Polymorphisms MTDH_rs1835740: CC, MTR_rs1805087: GG, CCKAR_rs1800857: TT, MIR22_rs6502892: CC were significantly more common in non-responders to migraine therapy (Table 1).

Table 1. Differences in polymorphisms in responders and non-responders to migraine therapy

Polymorphism

Incidence in non-responders, n=20

Incidence in responders, n=115

p-value, chi-square test

MTDH_rs1835740:CC

95%

77%

0,006

MTR_rs1805087:GG

0%

4%

0,025

CCKAR_rs1800857:TT

93%

72%

0,022

MIR22_rs6502892:CC

65%

40%

0,04

We studied the role of complex genotypes on sensitivity to migraine therapy since the combination of genes with polymorphic changes has a greater impact on the risk of disease or symptom.

We found 2 complex genotypes significantly associated with unresponsiveness to standard migraine therapy: CCKBR_rs1805000: T; eNOS3_rs2070744: T; MAOA_VNT: 350 and MTDH_rs1835740: C; CCKBR_rs1805000: T; MAOA_VNT: 350 (Table 2).

Table 2. Significant complex genotypes and odds ratio of refractoriness to therapy (p<0.01 for all identified complex genotypes after 100 permutations)

Complex genotype

Encoded proteins

OR of unresponsiveness to therapy [95% CI]

CCKBR_rs1805000:T;

eNOS3_rs2070744:T;

MAOA_VNT:350

Cholecystokinin B receptor

NO-oxidase 3

Monoamine oxidase A

33.77778 [10.11784 — 112.76498]

MTDH_rs1835740:C;

CCKBR_rs1805000:T;

MAOA_VNT:350

Metadherin

Cholecystokinin B receptor

Monoamine oxidase A

30.00000 [9.34122 — 96.34711]

Discussion

An association of some genes with unresponsiveness to migraine therapy was revealed. Correlation of migraine with MTDH gene was obtained in the first genomic study of migraine. This research was conducted in 2010 and included about 6000 patients. It was found that the T allele rs1835740 (NC_000008.11: g.97154685T> C) on chromosome 8q22.1 increases the risk of migraine, especially migraine with aura [10]. Single nucleotide polymorphism rs1835740 is located between the MTDH gene (encodes metadherin) and the PGCP gene regulating glutamate metabolism.

MTR gene encodes methionine synthase (folate cycle enzyme). Methionine synthase ensures reverse conversion of homocysteine to methionine. Polymorphism rs1805087 (Asp919Gly) reduces enzyme activity and results homocysteine accumulation.
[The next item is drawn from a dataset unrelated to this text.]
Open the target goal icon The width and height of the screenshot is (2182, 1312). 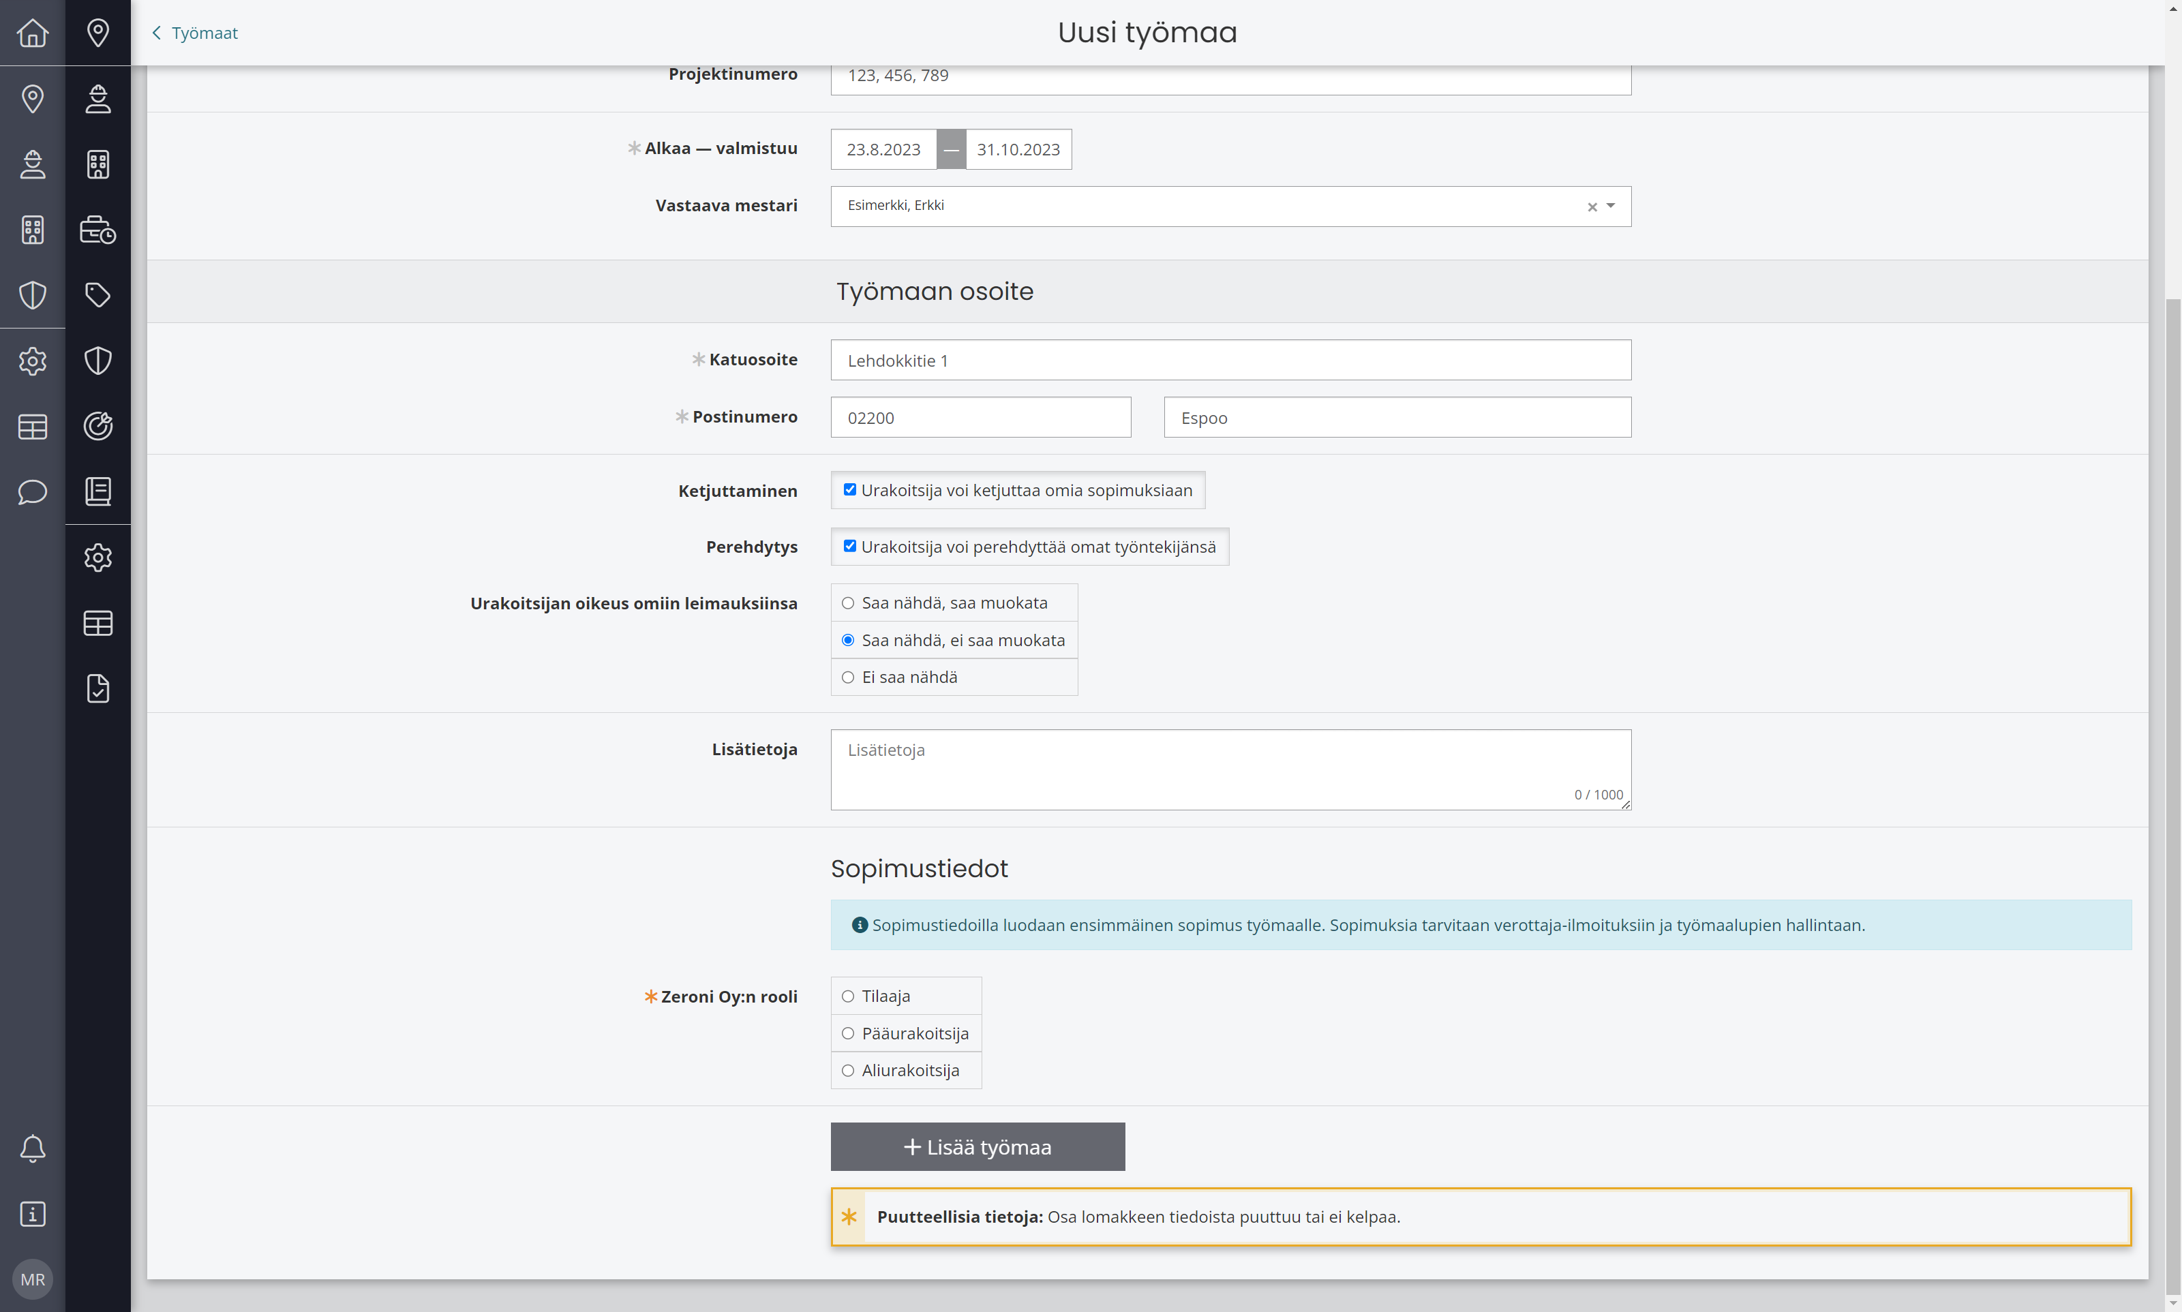pyautogui.click(x=98, y=426)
MIR22 gene encodes micro-RNA 22 structure. This short non-coding RNA is a significant negative post-transcriptional modulator of gene expression. Micro-RNA dysregulation results local inflammation and sensitization [11].

MAOA gene encodes the structure of monoamine oxidase A. This enzyme breaks down triptans. Polymorphism MAOA_VNT: 350 can lead to accelerated metabolism of triptans and their insufficient effect.

eNOS3 gene encodes endothelial NO-oxidase 3. Polymorphism can lead to accumulation of nitric oxide that stimulates CGRP release.

CCKBR gene encodes cholecystokinin receptors type B. Cholecystokinin activates CGRP-containing neurons via CCKBR receptors at the level of parabrachial nucleus. Normally, this mechanism ensures a feeling of satiety. In case of migraine, it causes such symptoms as nausea and anorexia [12]. Enhanced CGRP release may be one of the mechanisms of drug-resistant migraine. This does not contradict the fact that anti-CGRP therapy is highly effective for drug-resistant migraine.

Thus, we have identified certain gene polymorphism associated with refractory migraine and biomarkers relating to unresponsiveness to standard migraine therapy.

Acknowledgment. The authors are grateful to the patients who took part in the study, as well as to Kondratyeva N.S., Zaitseva A.I., Anuchina A.A. for assistance in molecular genetic survey.

The authors declare no conflicts of interest.